[AVAILABLE DATA]

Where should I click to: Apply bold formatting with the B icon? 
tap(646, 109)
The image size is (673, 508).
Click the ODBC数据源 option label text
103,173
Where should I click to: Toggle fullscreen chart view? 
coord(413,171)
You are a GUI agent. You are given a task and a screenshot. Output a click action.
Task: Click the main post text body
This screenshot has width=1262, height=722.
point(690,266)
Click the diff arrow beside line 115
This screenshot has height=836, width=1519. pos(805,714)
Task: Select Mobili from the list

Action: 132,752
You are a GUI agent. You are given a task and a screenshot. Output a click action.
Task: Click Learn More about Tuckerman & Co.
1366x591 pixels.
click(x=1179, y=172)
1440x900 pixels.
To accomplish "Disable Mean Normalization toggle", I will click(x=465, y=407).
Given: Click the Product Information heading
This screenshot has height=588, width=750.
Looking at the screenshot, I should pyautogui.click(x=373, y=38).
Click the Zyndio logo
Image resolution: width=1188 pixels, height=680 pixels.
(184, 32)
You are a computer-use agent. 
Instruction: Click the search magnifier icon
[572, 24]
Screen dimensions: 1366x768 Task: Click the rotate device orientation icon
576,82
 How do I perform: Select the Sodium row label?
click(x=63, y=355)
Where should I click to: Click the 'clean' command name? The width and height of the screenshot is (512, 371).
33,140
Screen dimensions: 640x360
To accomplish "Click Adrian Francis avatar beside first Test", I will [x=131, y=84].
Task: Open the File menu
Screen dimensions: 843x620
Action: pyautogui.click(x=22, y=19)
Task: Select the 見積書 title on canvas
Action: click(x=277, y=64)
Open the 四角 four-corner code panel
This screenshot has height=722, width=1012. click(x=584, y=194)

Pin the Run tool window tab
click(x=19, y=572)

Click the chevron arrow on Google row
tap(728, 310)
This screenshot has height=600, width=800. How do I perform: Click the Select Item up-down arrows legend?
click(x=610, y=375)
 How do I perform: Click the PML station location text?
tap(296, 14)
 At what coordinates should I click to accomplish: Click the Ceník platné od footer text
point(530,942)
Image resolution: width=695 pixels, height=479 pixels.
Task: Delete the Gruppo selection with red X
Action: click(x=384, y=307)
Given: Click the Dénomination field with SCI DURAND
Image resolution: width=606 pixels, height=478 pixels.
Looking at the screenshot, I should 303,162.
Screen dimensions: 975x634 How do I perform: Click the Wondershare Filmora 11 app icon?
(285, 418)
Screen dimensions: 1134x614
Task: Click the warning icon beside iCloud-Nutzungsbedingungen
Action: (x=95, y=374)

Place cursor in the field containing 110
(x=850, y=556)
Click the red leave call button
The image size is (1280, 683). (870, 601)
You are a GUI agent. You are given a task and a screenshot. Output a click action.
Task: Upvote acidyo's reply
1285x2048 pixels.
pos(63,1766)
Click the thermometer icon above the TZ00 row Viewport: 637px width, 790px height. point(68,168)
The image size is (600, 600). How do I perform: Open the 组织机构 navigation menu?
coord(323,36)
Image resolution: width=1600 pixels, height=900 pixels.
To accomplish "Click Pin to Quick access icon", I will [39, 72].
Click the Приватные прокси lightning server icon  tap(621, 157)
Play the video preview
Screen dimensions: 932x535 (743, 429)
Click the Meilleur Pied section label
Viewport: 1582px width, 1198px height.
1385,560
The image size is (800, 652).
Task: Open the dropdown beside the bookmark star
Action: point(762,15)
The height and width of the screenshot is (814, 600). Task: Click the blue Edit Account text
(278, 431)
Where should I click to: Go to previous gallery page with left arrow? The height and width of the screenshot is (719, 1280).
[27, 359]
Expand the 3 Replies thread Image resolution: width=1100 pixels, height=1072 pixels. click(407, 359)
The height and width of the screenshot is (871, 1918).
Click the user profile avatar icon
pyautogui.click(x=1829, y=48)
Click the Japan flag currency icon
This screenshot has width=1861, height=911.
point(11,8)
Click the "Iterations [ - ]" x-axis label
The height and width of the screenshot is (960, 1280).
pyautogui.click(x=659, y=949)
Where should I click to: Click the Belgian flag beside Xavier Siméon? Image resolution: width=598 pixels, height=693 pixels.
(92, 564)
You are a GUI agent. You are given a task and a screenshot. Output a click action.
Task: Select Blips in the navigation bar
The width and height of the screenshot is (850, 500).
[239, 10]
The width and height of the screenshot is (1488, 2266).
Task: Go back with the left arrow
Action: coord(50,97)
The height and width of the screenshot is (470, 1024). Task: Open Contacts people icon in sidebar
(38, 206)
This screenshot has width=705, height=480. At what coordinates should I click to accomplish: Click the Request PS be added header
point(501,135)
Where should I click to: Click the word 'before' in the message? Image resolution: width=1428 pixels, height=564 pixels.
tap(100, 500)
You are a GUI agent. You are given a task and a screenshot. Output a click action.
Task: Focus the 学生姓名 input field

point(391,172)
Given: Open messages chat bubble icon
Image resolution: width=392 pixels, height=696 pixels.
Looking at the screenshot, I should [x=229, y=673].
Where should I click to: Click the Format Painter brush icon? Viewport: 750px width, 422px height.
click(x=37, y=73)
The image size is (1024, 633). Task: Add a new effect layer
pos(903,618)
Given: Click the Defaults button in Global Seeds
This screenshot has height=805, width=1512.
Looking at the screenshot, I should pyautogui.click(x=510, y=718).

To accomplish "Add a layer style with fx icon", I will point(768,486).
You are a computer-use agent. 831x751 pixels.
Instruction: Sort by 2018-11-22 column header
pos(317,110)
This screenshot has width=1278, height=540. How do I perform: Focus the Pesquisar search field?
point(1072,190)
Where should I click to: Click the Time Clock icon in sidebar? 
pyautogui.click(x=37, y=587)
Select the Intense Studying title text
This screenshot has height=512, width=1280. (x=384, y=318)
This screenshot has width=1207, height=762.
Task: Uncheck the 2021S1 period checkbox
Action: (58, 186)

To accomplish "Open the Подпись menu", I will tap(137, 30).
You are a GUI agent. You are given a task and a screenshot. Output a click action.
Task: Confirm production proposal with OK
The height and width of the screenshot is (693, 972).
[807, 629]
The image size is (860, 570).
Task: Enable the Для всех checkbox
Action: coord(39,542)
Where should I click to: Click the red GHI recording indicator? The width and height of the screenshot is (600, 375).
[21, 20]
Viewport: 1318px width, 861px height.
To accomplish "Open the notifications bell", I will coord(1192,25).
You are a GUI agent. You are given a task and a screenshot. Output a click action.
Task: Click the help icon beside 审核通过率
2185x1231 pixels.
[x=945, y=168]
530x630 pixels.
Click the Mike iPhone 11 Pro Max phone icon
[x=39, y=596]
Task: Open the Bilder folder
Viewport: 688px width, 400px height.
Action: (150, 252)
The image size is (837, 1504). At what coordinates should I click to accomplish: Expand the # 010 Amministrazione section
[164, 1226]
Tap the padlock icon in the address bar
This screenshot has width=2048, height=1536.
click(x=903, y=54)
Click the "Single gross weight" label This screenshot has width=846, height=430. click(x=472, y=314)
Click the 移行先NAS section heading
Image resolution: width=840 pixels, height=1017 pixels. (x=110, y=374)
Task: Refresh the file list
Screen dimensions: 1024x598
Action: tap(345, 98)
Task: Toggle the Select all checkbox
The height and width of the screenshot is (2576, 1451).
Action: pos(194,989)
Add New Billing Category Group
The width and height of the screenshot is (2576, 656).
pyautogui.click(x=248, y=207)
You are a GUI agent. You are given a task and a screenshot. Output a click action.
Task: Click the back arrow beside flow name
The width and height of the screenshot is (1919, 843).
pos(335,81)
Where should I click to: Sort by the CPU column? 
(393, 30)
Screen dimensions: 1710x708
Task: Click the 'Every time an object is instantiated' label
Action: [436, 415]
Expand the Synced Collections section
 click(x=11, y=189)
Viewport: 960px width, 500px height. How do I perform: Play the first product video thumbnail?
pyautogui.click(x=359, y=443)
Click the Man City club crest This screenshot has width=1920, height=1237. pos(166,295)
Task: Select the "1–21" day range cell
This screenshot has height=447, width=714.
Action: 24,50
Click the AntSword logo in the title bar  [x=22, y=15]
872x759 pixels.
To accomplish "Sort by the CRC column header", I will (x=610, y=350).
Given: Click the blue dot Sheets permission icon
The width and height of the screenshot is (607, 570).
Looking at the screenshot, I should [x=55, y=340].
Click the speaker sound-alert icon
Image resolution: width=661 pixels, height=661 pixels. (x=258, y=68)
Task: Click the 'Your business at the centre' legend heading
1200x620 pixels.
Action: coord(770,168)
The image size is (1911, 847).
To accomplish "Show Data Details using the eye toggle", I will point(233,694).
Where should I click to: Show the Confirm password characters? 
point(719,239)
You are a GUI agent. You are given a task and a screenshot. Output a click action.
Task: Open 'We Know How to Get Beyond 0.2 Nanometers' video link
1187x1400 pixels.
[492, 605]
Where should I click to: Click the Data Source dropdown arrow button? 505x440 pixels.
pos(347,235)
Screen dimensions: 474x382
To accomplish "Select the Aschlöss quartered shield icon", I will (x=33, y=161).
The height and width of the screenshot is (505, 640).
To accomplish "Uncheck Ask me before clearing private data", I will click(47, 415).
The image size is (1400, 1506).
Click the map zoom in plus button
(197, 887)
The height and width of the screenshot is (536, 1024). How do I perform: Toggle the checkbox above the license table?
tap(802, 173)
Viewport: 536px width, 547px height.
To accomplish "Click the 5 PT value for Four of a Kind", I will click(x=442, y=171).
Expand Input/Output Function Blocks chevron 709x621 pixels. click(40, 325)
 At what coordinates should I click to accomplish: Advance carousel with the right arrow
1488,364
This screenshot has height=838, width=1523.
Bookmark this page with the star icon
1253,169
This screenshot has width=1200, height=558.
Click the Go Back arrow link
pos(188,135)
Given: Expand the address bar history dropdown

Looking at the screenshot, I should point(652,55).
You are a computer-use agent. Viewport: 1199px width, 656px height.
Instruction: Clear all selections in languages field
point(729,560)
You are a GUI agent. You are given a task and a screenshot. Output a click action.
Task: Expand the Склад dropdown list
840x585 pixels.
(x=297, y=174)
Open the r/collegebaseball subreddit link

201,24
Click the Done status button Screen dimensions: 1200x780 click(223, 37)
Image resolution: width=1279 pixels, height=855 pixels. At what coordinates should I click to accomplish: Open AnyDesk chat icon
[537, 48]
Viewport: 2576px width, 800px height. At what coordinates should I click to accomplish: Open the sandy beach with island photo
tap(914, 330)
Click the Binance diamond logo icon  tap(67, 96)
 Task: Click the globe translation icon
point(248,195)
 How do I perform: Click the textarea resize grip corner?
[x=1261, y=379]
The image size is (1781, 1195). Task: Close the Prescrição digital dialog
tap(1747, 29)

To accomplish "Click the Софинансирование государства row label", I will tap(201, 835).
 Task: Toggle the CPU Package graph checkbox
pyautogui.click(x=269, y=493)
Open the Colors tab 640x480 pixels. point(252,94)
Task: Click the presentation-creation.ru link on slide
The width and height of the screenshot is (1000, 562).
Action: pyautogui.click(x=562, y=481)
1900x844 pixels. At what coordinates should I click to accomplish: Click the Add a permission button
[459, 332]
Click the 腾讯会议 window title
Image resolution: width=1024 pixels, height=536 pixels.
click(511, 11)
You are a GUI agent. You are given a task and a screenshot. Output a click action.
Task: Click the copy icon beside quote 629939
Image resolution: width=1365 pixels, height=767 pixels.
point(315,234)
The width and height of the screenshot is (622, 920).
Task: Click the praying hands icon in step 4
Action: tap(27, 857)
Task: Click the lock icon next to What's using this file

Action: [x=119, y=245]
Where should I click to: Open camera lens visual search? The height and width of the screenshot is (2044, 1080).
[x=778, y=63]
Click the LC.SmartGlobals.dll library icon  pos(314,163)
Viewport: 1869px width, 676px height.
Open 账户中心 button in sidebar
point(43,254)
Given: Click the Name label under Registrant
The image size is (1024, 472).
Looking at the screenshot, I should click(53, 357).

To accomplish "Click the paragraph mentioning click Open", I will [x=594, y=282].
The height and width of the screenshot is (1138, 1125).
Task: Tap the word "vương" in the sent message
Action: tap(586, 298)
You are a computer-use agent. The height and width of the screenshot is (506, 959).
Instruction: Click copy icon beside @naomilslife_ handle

[INSTRUCTIONS TO FOLLOW] Output, unchanged, the lines from the line with "The image size is (1024, 472)." through the final line of the material.

[REPLY TO THE TASK]
The image size is (1024, 472).
Looking at the screenshot, I should click(53, 357).

To accomplish "Click the paragraph mentioning click Open", I will [x=594, y=282].
The height and width of the screenshot is (1138, 1125).
Task: Tap the word "vương" in the sent message
Action: tap(586, 298)
You are a computer-use agent. The height and width of the screenshot is (506, 959).
Instruction: Click copy icon beside @naomilslife_ handle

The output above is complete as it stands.